In this shot the start is to the right of the guy in the orange jacket (where the blue board is). However as it's so slippery there that you set off from the grass higher up and slither through the start gate.



Then you have to carefully cross the traverse and floor the pedal to try to get up to the tree that you have to turn around. We managed that a couple of times but I failed to get around the tree on the last run, which wasn't too bad as several others also failed, in the slurp.
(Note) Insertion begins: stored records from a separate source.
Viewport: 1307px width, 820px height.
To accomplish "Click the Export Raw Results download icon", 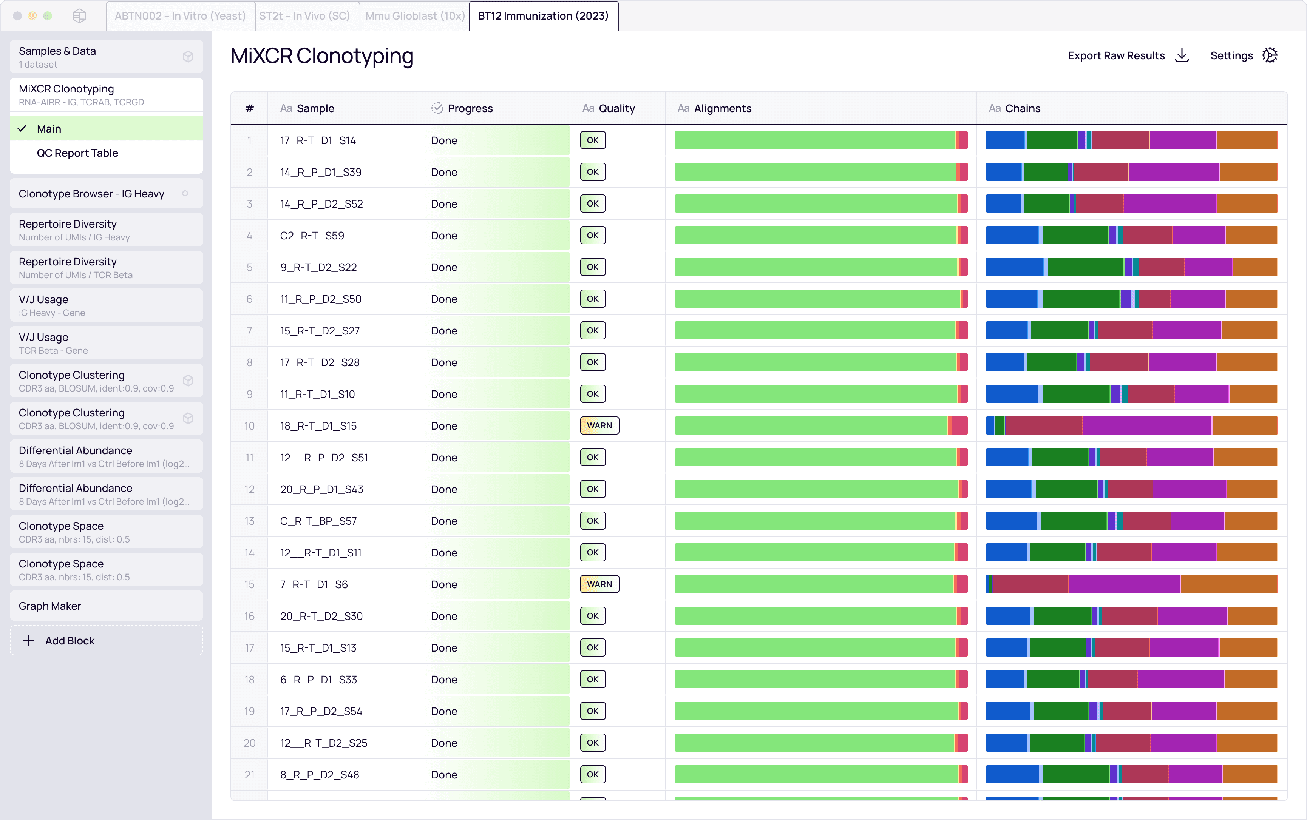I will pos(1182,55).
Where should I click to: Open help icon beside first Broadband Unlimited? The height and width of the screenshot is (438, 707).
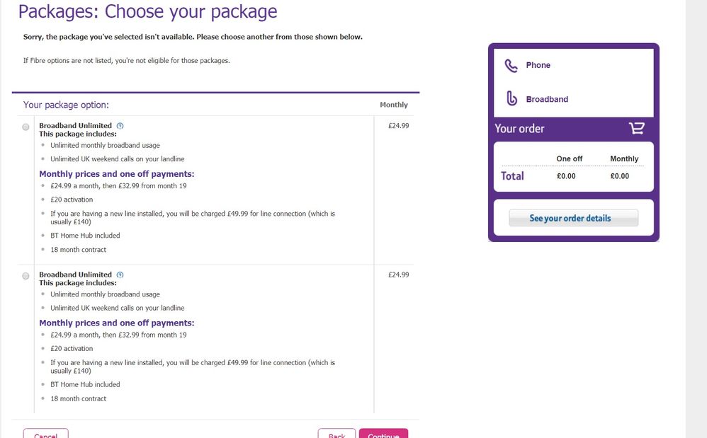[120, 126]
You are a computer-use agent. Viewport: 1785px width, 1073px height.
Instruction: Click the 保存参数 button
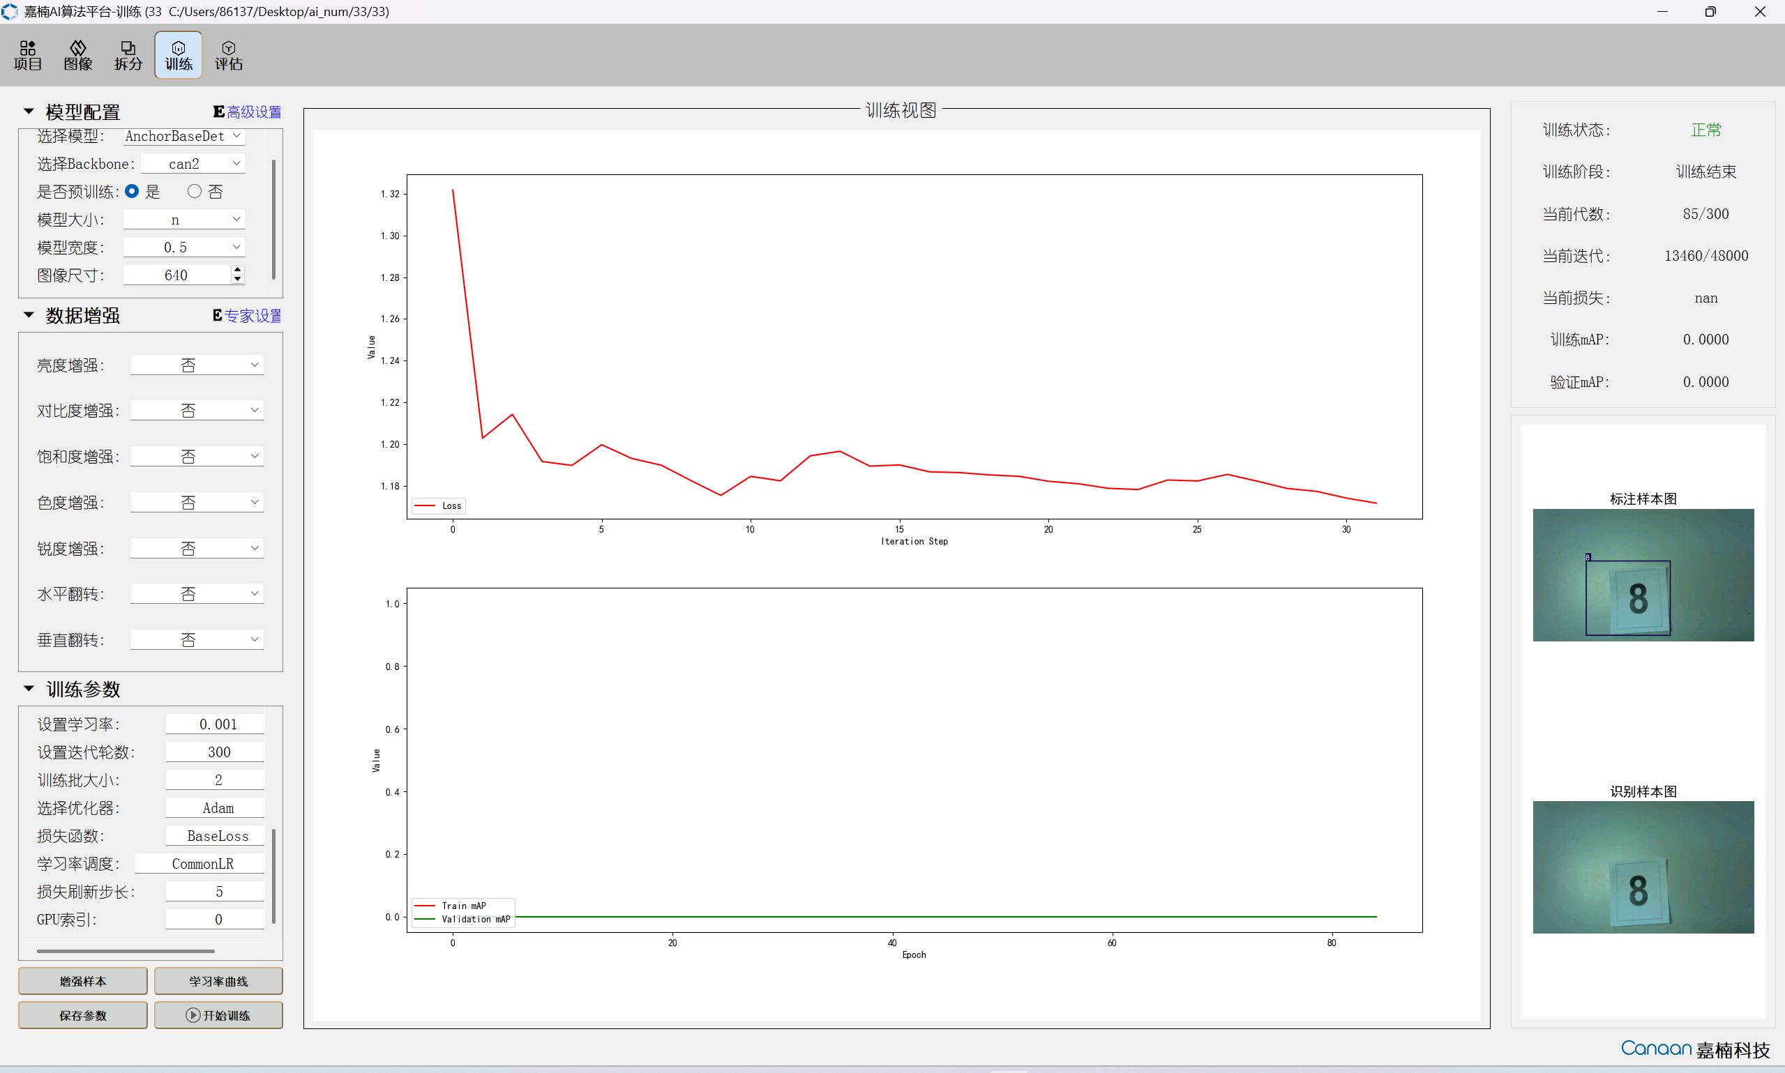[x=82, y=1015]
A rather bizarre thing happened on the first Hill on our second run. It set off on the level, went for about 30 yds then up a short and very steep rise, turned left and into another traverse between gates which were offset so you had to weave between them.
We did well on the first run and almost reached the top.
On the second attempt the blast from the start line threw up a load of fallen leaves. I have long eyelashes (back girls...) and some stuck to them over my left eye. I couldn't see where I was going. I managed the left turn and started throwing my head about to try and dislodge them. I don't have a spare hand in these situations.
I carried on into the traverse, but because I couldn't see I clipped a blue pole with a back wheel. So we scored 9 on that attempt when we had scored a 2 on the first run (lower, better).
I realised afterwards that I had been stupid. There is no timing. The only stricture is that you can't be stationary for more than 3 seconds. I could have stopped at the turn, removed the leaves and carried on. Stupid Boy!

The results were the usual near the bottom end of the score sheet. However we didn't suffer any mechanical maladies and there were only a couple of Novices on the event, so we had lots of better drivers ahead. 
Looking back at the places that caused failures I see a common problem.
I think it may be dawning on me what I need to do so by the next event I'll have tried a couple of practices and may have better grip (see what I did there) of the matter.